[What the task asks] All of the data is to be set down again without any alteration.

Saved entries
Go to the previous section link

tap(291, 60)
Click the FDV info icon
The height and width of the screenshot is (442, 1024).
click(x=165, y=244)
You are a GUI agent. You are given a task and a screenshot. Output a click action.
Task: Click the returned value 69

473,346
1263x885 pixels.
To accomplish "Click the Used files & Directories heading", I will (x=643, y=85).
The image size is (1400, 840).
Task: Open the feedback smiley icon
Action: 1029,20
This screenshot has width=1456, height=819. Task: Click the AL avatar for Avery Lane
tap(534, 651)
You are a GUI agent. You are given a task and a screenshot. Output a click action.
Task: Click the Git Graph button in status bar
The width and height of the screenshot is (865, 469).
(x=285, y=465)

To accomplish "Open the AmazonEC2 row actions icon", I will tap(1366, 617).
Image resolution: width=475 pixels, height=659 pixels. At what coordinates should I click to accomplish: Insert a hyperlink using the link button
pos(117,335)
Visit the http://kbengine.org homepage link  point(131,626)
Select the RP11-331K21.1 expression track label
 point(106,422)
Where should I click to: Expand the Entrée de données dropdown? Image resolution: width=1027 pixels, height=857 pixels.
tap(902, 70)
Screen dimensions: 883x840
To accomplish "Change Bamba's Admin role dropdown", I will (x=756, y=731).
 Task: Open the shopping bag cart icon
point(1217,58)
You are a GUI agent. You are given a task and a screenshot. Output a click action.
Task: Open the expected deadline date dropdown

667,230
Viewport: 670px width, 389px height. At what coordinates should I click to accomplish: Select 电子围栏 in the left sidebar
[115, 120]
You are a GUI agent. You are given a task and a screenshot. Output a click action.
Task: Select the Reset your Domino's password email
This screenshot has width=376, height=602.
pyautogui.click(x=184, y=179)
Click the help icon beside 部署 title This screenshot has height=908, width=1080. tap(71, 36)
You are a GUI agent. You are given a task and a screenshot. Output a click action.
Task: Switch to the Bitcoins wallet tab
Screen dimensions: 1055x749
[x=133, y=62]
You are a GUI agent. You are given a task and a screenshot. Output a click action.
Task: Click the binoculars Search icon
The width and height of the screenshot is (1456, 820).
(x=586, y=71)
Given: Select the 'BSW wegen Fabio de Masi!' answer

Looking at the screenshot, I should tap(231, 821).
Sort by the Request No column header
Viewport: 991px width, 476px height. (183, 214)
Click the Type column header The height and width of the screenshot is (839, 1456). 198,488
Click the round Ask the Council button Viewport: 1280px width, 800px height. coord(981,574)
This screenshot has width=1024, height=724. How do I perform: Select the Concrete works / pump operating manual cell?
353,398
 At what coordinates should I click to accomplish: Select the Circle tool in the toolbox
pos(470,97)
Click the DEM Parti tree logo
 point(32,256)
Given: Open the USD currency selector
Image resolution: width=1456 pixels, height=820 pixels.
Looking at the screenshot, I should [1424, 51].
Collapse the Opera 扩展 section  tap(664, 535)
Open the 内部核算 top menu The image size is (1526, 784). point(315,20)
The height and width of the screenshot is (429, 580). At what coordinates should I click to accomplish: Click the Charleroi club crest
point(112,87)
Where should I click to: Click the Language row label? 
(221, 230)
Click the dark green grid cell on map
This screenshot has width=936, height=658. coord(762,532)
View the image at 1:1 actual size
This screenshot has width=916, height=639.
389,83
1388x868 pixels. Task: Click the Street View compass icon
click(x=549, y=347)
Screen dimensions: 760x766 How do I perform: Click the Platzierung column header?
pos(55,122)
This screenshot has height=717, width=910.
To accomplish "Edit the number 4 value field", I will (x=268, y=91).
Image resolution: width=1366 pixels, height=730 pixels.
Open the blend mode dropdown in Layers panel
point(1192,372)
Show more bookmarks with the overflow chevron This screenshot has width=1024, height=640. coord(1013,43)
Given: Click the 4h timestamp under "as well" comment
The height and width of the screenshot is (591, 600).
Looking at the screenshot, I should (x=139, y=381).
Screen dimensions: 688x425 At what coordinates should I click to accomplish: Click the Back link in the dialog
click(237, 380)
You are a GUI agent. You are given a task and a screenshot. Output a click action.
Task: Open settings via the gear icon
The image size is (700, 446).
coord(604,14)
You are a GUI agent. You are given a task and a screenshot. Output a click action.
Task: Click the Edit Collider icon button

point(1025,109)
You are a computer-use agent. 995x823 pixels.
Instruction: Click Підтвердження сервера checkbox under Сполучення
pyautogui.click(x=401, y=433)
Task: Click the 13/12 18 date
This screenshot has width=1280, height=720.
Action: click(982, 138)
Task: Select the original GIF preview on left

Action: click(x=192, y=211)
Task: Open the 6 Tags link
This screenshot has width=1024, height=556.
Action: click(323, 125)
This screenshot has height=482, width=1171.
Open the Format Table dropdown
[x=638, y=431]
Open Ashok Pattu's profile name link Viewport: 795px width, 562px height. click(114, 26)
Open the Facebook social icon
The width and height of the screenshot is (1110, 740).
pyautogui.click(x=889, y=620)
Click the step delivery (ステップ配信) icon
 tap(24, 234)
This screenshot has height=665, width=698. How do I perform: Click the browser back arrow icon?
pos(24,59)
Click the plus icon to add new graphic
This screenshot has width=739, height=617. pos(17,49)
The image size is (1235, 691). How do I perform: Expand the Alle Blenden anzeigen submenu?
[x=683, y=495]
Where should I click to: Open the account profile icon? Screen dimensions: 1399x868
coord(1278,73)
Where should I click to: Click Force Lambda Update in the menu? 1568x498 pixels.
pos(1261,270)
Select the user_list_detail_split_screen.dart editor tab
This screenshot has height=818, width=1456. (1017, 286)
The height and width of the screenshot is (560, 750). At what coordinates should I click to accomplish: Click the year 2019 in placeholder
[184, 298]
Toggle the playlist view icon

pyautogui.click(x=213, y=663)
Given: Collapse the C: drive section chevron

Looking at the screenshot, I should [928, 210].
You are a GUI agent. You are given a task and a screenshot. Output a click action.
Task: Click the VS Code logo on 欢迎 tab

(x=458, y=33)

[Reply to the exercise]
Go to the previous section link

tap(291, 60)
Click the FDV info icon
The height and width of the screenshot is (442, 1024).
click(x=165, y=244)
You are a GUI agent. You are given a task and a screenshot. Output a click action.
Task: Click the returned value 69

473,346
1263x885 pixels.
To accomplish "Click the Used files & Directories heading", I will (x=643, y=85).
The image size is (1400, 840).
Task: Open the feedback smiley icon
Action: 1029,20
This screenshot has width=1456, height=819. Task: Click the AL avatar for Avery Lane
tap(534, 651)
You are a GUI agent. You are given a task and a screenshot. Output a click action.
Task: Click the Git Graph button in status bar
The width and height of the screenshot is (865, 469).
(x=285, y=465)

To accomplish "Open the AmazonEC2 row actions icon", I will tap(1366, 617).
Image resolution: width=475 pixels, height=659 pixels. At what coordinates should I click to accomplish: Insert a hyperlink using the link button
pos(117,335)
Visit the http://kbengine.org homepage link  point(131,626)
Select the RP11-331K21.1 expression track label
 point(106,422)
Where should I click to: Expand the Entrée de données dropdown? Image resolution: width=1027 pixels, height=857 pixels.
tap(902, 70)
Screen dimensions: 883x840
To accomplish "Change Bamba's Admin role dropdown", I will (x=756, y=731).
 Task: Open the shopping bag cart icon
point(1217,58)
You are a GUI agent. You are given a task and a screenshot. Output a click action.
Task: Open the expected deadline date dropdown

667,230
Viewport: 670px width, 389px height. At what coordinates should I click to accomplish: Select 电子围栏 in the left sidebar
[115, 120]
You are a GUI agent. You are given a task and a screenshot. Output a click action.
Task: Select the Reset your Domino's password email
This screenshot has width=376, height=602.
pyautogui.click(x=184, y=179)
Click the help icon beside 部署 title This screenshot has height=908, width=1080. tap(71, 36)
You are a GUI agent. You are given a task and a screenshot. Output a click action.
Task: Switch to the Bitcoins wallet tab
Screen dimensions: 1055x749
[x=133, y=62]
You are a GUI agent. You are given a task and a screenshot. Output a click action.
Task: Click the binoculars Search icon
The width and height of the screenshot is (1456, 820).
(x=586, y=71)
Given: Select the 'BSW wegen Fabio de Masi!' answer

Looking at the screenshot, I should tap(231, 821).
Sort by the Request No column header
Viewport: 991px width, 476px height. (183, 214)
Click the Type column header The height and width of the screenshot is (839, 1456). 198,488
Click the round Ask the Council button Viewport: 1280px width, 800px height. coord(981,574)
This screenshot has width=1024, height=724. How do I perform: Select the Concrete works / pump operating manual cell?
353,398
 At what coordinates should I click to accomplish: Select the Circle tool in the toolbox
pos(470,97)
Click the DEM Parti tree logo
 point(32,256)
Given: Open the USD currency selector
Image resolution: width=1456 pixels, height=820 pixels.
Looking at the screenshot, I should [1424, 51].
Collapse the Opera 扩展 section  tap(664, 535)
Open the 内部核算 top menu The image size is (1526, 784). point(315,20)
The height and width of the screenshot is (429, 580). At what coordinates should I click to accomplish: Click the Charleroi club crest
point(112,87)
Where should I click to: Click the Language row label? 
(221, 230)
Click the dark green grid cell on map
This screenshot has width=936, height=658. coord(762,532)
View the image at 1:1 actual size
This screenshot has width=916, height=639.
389,83
1388x868 pixels. Task: Click the Street View compass icon
click(x=549, y=347)
Screen dimensions: 760x766 How do I perform: Click the Platzierung column header?
pos(55,122)
This screenshot has height=717, width=910.
To accomplish "Edit the number 4 value field", I will (x=268, y=91).
Image resolution: width=1366 pixels, height=730 pixels.
Open the blend mode dropdown in Layers panel
point(1192,372)
Show more bookmarks with the overflow chevron This screenshot has width=1024, height=640. coord(1013,43)
Given: Click the 4h timestamp under "as well" comment
The height and width of the screenshot is (591, 600).
Looking at the screenshot, I should (x=139, y=381).
Screen dimensions: 688x425 At what coordinates should I click to accomplish: Click the Back link in the dialog
click(237, 380)
You are a GUI agent. You are given a task and a screenshot. Output a click action.
Task: Open settings via the gear icon
The image size is (700, 446).
coord(604,14)
You are a GUI agent. You are given a task and a screenshot. Output a click action.
Task: Click the Edit Collider icon button

point(1025,109)
You are a computer-use agent. 995x823 pixels.
Instruction: Click Підтвердження сервера checkbox under Сполучення
pyautogui.click(x=401, y=433)
Task: Click the 13/12 18 date
This screenshot has width=1280, height=720.
Action: click(982, 138)
Task: Select the original GIF preview on left

Action: click(x=192, y=211)
Task: Open the 6 Tags link
This screenshot has width=1024, height=556.
Action: click(323, 125)
This screenshot has height=482, width=1171.
Open the Format Table dropdown
[x=638, y=431]
Open Ashok Pattu's profile name link Viewport: 795px width, 562px height. click(114, 26)
Open the Facebook social icon
The width and height of the screenshot is (1110, 740).
pyautogui.click(x=889, y=620)
Click the step delivery (ステップ配信) icon
 tap(24, 234)
This screenshot has height=665, width=698. How do I perform: Click the browser back arrow icon?
pos(24,59)
Click the plus icon to add new graphic
This screenshot has width=739, height=617. pos(17,49)
The image size is (1235, 691). How do I perform: Expand the Alle Blenden anzeigen submenu?
[x=683, y=495]
Where should I click to: Open the account profile icon? Screen dimensions: 1399x868
coord(1278,73)
Where should I click to: Click Force Lambda Update in the menu? 1568x498 pixels.
pos(1261,270)
Select the user_list_detail_split_screen.dart editor tab
This screenshot has height=818, width=1456. (1017, 286)
The height and width of the screenshot is (560, 750). At what coordinates should I click to accomplish: Click the year 2019 in placeholder
[184, 298]
Toggle the playlist view icon

pyautogui.click(x=213, y=663)
Given: Collapse the C: drive section chevron

Looking at the screenshot, I should [928, 210].
You are a GUI agent. You are given a task and a screenshot. Output a click action.
Task: Click the VS Code logo on 欢迎 tab

(x=458, y=33)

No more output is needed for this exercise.